**WORK ITEM**: When you reach the line containing "Instruction: Collapse the sidebar" in the entries below, please begin setting down lines exactly, stop only after the last one, and add nothing else.

**GIVEN RECORDS**:
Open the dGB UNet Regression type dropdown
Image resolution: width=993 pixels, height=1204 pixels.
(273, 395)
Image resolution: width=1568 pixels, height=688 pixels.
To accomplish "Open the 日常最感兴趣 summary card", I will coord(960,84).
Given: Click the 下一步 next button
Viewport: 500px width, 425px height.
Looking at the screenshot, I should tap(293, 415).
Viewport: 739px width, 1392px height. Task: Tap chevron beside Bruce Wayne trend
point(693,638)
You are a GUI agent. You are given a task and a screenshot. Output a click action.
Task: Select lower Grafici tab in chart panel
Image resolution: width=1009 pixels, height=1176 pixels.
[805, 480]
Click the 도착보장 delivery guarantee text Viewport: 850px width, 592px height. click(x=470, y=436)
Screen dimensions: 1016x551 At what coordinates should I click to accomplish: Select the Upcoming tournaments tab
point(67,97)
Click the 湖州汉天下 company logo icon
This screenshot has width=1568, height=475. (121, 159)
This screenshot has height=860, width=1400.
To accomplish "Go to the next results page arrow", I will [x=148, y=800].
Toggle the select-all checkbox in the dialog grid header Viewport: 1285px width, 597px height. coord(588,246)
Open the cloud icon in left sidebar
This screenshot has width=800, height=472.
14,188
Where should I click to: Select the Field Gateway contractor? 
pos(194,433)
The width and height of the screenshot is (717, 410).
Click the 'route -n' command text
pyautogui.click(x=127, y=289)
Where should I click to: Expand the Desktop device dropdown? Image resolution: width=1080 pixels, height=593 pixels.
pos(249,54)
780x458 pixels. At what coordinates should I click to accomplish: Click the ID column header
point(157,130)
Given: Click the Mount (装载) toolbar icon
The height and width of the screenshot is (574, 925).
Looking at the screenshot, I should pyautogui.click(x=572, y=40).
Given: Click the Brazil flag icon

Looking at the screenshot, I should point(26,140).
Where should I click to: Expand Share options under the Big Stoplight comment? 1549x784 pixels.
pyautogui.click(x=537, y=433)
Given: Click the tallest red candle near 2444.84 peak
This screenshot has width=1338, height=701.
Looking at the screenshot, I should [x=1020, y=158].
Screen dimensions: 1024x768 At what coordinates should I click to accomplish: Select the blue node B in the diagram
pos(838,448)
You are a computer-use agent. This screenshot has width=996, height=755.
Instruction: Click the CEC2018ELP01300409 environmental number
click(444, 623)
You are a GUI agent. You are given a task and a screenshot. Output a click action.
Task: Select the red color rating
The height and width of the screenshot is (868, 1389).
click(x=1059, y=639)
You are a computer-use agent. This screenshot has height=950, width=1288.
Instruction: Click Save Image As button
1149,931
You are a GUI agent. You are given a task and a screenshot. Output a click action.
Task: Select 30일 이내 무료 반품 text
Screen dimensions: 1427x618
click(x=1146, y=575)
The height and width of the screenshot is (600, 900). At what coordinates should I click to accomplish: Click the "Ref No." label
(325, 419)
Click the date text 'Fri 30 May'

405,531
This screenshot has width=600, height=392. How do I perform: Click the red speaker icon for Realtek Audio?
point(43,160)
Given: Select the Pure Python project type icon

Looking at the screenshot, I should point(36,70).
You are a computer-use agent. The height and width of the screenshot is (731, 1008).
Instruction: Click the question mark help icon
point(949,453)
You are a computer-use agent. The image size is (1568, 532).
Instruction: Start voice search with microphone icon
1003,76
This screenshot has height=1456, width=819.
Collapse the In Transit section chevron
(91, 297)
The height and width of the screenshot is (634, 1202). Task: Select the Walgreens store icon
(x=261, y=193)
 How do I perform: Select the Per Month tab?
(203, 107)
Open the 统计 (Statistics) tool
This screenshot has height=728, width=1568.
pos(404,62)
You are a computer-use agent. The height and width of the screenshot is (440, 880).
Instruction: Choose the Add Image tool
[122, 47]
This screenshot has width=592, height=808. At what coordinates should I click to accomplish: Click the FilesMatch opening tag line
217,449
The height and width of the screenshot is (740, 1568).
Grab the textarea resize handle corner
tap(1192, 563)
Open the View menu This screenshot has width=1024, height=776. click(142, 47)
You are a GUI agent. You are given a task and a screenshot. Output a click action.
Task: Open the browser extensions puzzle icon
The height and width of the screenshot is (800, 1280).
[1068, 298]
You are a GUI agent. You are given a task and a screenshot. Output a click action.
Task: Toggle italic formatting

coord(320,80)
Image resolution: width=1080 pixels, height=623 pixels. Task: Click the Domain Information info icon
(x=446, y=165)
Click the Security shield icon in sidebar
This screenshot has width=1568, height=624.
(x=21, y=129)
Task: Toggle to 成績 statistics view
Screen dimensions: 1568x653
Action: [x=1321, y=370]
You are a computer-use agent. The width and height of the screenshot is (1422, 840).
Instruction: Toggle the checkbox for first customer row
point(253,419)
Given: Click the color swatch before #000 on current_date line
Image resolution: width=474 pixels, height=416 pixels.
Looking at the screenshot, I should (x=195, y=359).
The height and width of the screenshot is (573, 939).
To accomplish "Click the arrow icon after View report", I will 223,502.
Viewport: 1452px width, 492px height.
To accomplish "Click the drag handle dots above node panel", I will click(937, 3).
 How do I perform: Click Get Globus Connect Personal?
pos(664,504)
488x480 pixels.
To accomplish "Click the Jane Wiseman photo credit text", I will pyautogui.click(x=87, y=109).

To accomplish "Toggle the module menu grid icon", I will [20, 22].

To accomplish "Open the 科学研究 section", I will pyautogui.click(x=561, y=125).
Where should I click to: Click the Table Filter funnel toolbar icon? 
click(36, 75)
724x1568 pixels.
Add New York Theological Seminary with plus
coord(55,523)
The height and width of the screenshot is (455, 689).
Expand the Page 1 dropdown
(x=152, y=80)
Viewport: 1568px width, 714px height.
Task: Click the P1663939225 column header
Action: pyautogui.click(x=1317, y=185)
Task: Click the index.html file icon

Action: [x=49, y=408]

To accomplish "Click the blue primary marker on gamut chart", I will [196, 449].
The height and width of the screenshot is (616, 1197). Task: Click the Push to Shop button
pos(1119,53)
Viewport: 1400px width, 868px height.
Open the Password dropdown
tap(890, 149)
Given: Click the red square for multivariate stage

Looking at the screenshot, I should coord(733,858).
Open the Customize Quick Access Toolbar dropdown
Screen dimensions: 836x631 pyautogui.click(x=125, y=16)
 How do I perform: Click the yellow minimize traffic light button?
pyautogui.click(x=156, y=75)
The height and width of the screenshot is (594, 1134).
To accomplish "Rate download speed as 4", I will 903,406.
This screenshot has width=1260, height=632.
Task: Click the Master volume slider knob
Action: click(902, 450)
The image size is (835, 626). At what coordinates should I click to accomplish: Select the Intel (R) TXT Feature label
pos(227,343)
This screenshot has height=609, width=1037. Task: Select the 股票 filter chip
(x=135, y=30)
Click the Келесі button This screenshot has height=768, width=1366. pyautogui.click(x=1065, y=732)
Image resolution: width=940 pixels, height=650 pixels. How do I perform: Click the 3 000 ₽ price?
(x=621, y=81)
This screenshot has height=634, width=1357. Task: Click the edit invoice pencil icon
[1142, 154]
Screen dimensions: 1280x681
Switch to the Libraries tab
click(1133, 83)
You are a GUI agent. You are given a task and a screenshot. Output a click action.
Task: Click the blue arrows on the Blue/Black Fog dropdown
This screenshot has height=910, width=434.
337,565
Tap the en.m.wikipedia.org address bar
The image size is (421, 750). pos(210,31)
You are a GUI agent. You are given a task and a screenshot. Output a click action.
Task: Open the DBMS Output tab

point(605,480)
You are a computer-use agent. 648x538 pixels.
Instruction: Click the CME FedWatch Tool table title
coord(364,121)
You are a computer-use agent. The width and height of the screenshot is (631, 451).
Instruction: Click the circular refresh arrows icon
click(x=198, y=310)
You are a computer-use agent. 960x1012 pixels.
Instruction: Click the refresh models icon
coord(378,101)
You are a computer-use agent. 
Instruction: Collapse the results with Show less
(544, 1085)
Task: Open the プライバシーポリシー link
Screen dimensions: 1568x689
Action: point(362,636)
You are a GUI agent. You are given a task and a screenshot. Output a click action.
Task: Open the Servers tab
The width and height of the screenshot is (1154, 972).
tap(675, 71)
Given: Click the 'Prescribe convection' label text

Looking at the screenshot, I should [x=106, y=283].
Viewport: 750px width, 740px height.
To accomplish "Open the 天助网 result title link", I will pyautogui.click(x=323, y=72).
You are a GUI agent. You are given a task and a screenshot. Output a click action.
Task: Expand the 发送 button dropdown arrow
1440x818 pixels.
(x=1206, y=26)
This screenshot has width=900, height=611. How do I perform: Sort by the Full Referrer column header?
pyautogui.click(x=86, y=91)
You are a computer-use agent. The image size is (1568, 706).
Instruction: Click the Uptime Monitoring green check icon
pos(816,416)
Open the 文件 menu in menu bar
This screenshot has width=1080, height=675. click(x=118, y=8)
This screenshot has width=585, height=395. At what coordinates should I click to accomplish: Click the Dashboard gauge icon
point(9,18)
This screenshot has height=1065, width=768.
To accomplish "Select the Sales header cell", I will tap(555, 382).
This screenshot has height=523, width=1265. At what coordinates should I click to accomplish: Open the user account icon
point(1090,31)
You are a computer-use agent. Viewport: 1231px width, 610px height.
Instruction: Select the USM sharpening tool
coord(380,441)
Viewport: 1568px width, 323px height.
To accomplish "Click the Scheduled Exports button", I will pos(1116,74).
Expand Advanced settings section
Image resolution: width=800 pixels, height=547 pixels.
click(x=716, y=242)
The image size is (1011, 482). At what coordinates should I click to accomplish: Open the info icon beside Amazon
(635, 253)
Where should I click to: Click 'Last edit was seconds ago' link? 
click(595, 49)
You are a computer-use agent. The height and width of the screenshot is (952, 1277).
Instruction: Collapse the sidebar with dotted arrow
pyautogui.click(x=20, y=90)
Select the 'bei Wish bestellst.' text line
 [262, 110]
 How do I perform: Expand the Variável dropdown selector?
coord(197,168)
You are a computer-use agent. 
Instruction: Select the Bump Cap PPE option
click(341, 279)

**ANSWER TO THIS PROBLEM**:
Instruction: Collapse the sidebar with dotted arrow
pyautogui.click(x=20, y=90)
Select the 'bei Wish bestellst.' text line
 [262, 110]
 How do I perform: Expand the Variável dropdown selector?
coord(197,168)
You are a computer-use agent. 
Instruction: Select the Bump Cap PPE option
click(341, 279)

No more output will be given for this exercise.